Closed WrathfulSpatula closed 3 years ago

WrathfulSpatula commented 4 years ago

When we received a grant from the Unitary Fund, our stated intention was to complete a set of benchmarks that was generally meaningful across quantum computer simulators, native hardware, and practical high performance computing. We made a lot of progress, but several things put us off-track:

All three of these issues have settled: I've begun to focus on external integrations rather than internal performance for Qrack, we fixed the Sycamore circuit bug, and I have settled into a new normal, per COVID-19, and I have to the capacity to finish a round set of benchmarks.

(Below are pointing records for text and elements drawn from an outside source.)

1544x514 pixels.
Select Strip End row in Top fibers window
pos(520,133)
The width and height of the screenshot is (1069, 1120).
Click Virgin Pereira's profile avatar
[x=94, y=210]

I apologize for the delay in updating benchmarks, recently, but at least we've made a ton of progress on the framework, in the meantime. First priority for Qrack, for the next few weeks, is completing our planned program of benchmarks. (I can run these passively while I tinker with the Unity3D and Q# integrations via the DLL, without fear of invalidating the benchmarks.)

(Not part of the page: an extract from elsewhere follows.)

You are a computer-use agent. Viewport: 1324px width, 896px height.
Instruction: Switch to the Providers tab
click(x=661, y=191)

WrathfulSpatula commented 3 years ago

On 2/13/21, it's time to finalize a good round of benchmarks. We had previously used the AWS g3s.xlarge for Qrack benchmarks, but I think this is not any longer our most cost-efficient option. QUnit and "hybridization" between CPU, GPU, and "stabilizer" formalism make good use of at least a modestly sized CPU alongside a GPU, and the g3s is too small of a CPU for its GPU, for our purposes. (In terms of cost efficiency, while the g3s did previously seem to be the lowest cost-to-throughput option we had on AWS despite this, it also comes at a premium relative the cost/performance trend line of the g3 series.) We probably want a single GPU VM, but one with any larger CPU than the g3s, and I'm pricing out options now.

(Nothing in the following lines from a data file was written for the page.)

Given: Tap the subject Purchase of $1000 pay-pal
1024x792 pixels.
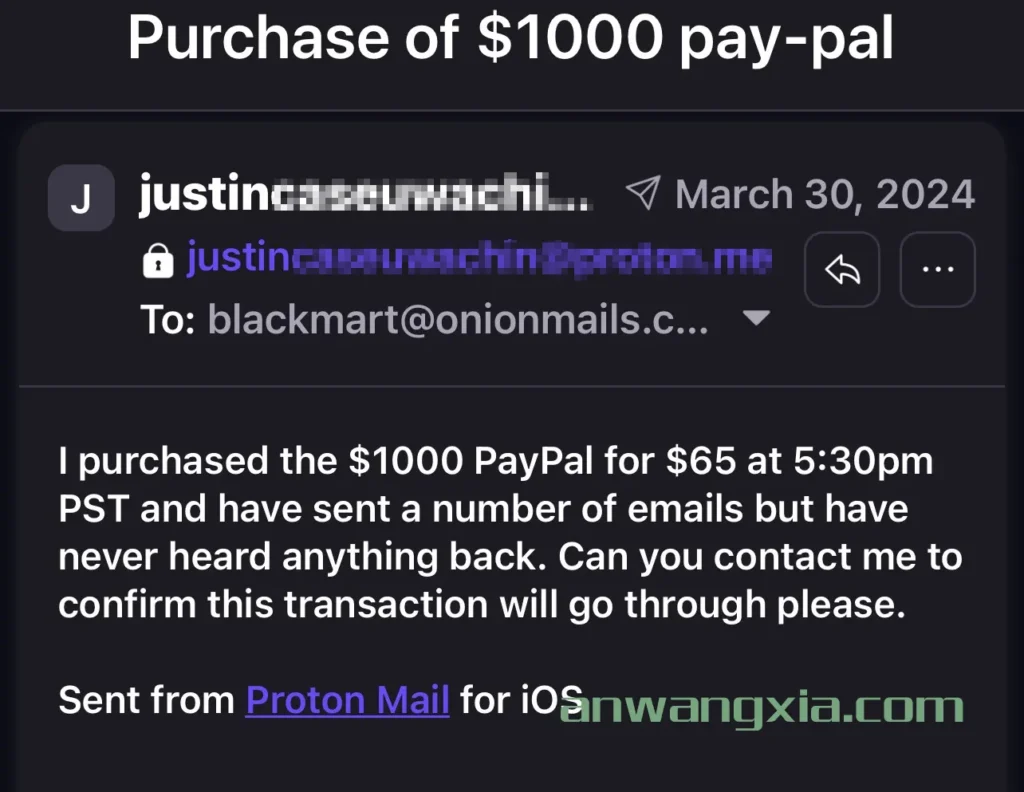Looking at the screenshot, I should 510,38.
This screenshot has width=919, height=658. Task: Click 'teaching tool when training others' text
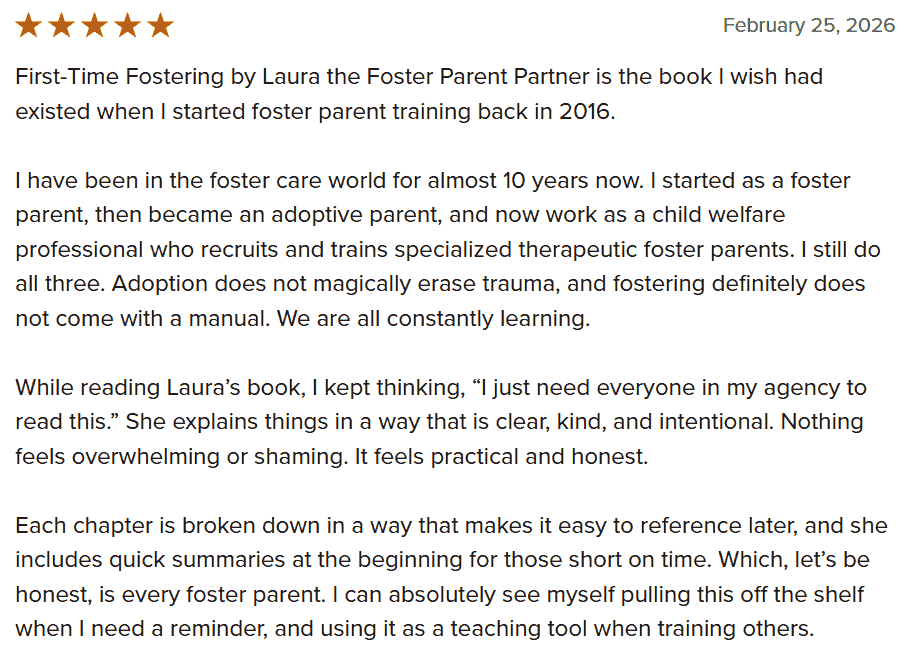click(x=632, y=629)
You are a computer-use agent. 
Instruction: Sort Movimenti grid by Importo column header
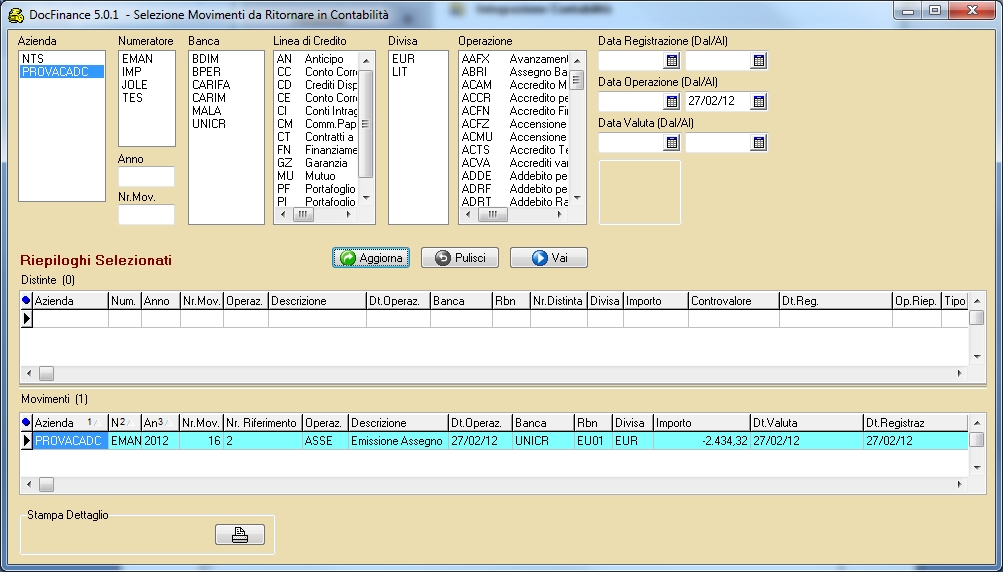point(700,423)
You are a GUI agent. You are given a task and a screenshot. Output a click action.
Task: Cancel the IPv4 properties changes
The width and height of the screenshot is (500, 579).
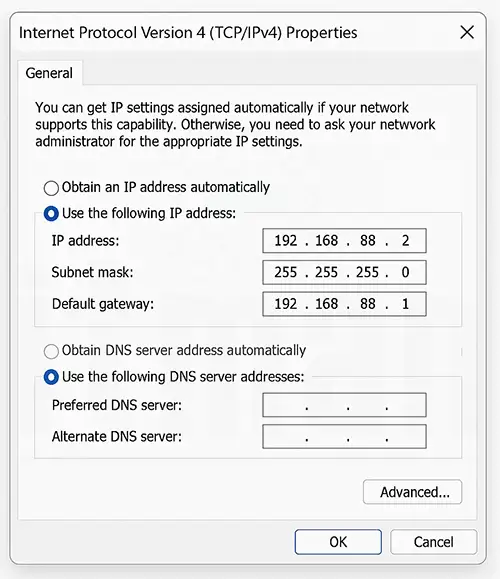coord(434,542)
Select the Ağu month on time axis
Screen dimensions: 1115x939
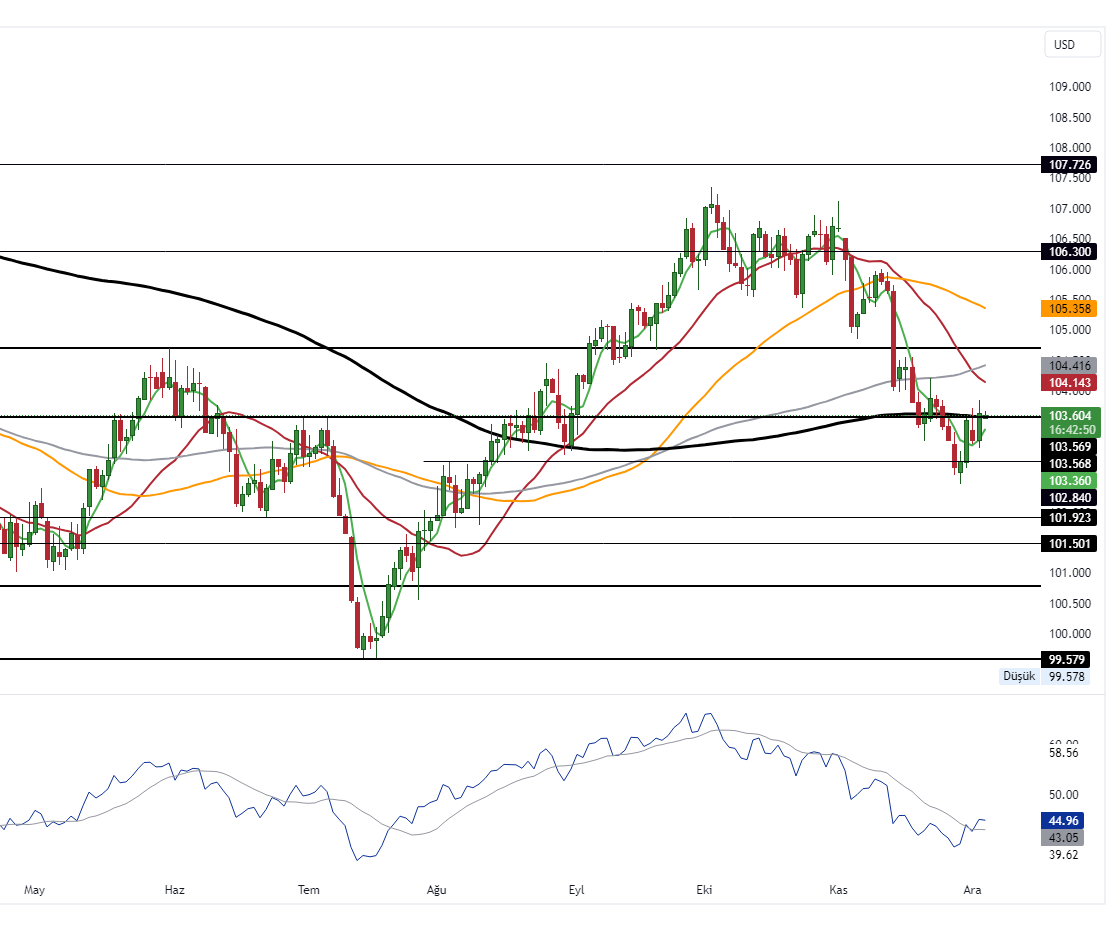pyautogui.click(x=435, y=889)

WrathfulSpatula commented 3 years ago

The g4dn series looks like the way to go. AWS advertises it as the lowest cost set of options for small scale training, (basically single GPU, in our case). We have some credits "to burn," so I'll take the opportunity to experiment with multi-accelerator and maybe even bare metal in the broader g4 series, as well, right now.

WrathfulSpatula commented 3 years ago

We have since updated the benchmarks, in the documentation. (Since that update, #697 hopefully even improves mid-range performance, but with the caveat that this depends on total QUnit qubit width, rather than sub-unit widths.)